Rust has other challenges it needs to overcome but this isn't one.

I'd put Go behind both C#/F# and Rust in this area. It has spartan tooling in odd areas it's expected to be strong at like gRPC and the serialization story in Go is quite a bit more painful and bare bones compared to what you get out of System.Text.Json and Serde.

The difference is especially stark with Regex where Go ships with a slow engine (because it does not allow writing sufficiently fast code in this area at this moment) where-as both Rust and C# have top of the line implementations in each which beat every other engine save for Intel Hyperscan[0].

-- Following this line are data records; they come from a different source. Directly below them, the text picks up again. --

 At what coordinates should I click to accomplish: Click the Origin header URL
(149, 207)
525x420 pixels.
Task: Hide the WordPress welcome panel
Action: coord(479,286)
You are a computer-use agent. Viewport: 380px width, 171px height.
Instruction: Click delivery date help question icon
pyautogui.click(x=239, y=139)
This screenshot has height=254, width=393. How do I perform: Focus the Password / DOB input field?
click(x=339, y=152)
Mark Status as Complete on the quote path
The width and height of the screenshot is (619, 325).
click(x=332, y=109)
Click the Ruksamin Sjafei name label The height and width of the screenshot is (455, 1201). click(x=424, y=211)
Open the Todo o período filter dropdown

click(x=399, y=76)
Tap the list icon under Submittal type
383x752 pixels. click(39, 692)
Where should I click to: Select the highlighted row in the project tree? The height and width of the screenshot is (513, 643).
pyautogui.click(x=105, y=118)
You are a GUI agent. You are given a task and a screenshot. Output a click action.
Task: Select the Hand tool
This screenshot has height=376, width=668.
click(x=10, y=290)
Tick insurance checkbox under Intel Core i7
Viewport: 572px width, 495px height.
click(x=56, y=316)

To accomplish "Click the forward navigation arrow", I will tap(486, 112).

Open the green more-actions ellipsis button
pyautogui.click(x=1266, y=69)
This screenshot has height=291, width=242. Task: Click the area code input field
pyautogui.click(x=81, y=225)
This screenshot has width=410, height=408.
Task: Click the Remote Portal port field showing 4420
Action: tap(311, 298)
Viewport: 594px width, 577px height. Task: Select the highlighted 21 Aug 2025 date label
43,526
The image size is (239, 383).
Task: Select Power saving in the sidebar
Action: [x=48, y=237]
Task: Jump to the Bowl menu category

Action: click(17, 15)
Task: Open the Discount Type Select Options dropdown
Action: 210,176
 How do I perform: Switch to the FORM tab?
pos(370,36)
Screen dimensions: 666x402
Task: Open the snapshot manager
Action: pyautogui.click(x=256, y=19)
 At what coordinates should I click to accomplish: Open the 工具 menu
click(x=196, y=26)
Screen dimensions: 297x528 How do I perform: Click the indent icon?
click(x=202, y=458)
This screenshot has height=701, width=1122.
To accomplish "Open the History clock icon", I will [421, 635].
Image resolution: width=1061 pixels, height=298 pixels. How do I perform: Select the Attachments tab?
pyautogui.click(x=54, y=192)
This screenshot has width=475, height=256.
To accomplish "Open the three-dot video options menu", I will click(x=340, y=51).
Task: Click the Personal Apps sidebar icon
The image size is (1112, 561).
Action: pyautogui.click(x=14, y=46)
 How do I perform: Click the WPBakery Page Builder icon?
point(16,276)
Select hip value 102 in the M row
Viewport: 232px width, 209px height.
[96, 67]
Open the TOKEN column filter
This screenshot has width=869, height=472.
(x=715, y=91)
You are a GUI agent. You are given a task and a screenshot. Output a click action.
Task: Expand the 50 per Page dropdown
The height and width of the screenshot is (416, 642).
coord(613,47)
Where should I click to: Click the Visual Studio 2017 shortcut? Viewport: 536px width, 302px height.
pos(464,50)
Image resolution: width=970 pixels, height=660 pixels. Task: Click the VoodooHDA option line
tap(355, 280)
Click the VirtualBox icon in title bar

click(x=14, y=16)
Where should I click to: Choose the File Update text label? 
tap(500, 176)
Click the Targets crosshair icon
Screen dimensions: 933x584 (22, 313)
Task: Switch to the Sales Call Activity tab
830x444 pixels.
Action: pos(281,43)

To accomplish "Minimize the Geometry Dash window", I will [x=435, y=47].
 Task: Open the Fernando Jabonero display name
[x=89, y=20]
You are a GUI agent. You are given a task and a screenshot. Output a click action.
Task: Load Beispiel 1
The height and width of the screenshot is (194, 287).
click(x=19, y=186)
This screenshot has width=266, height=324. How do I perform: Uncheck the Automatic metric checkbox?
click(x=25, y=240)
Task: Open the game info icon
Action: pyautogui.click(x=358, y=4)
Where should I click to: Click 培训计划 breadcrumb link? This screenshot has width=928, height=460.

[0]: https://github.com/BurntSushi/rebar?tab=readme-ov-file#summa... (note this is without .NET 9 or 10 preview updates)



> (because it does not allow writing sufficiently fast code in this area at this moment)

I don't think that's why. Or at least, I don't think it's straight-forward to draw that conclusion yet. I don't see any reason why the lazy DFA in RE2 or the Rust regex crate couldn't be ported to Go[1] and dramatically speed things up. Indeed, it has been done[2], but it was never pushed over the finish line. My guess is it would make Go's regexp engine a fair bit more competitive in some cases. And aside from that, there's tons of literal optimizations that could still be done that don't really have much to do with Go the language.

Could a Go-written regexp engine be faster or nearly as fast because of the language? Probably not. But I think the "implementation quality" is a far bigger determinant in explaining the current gap.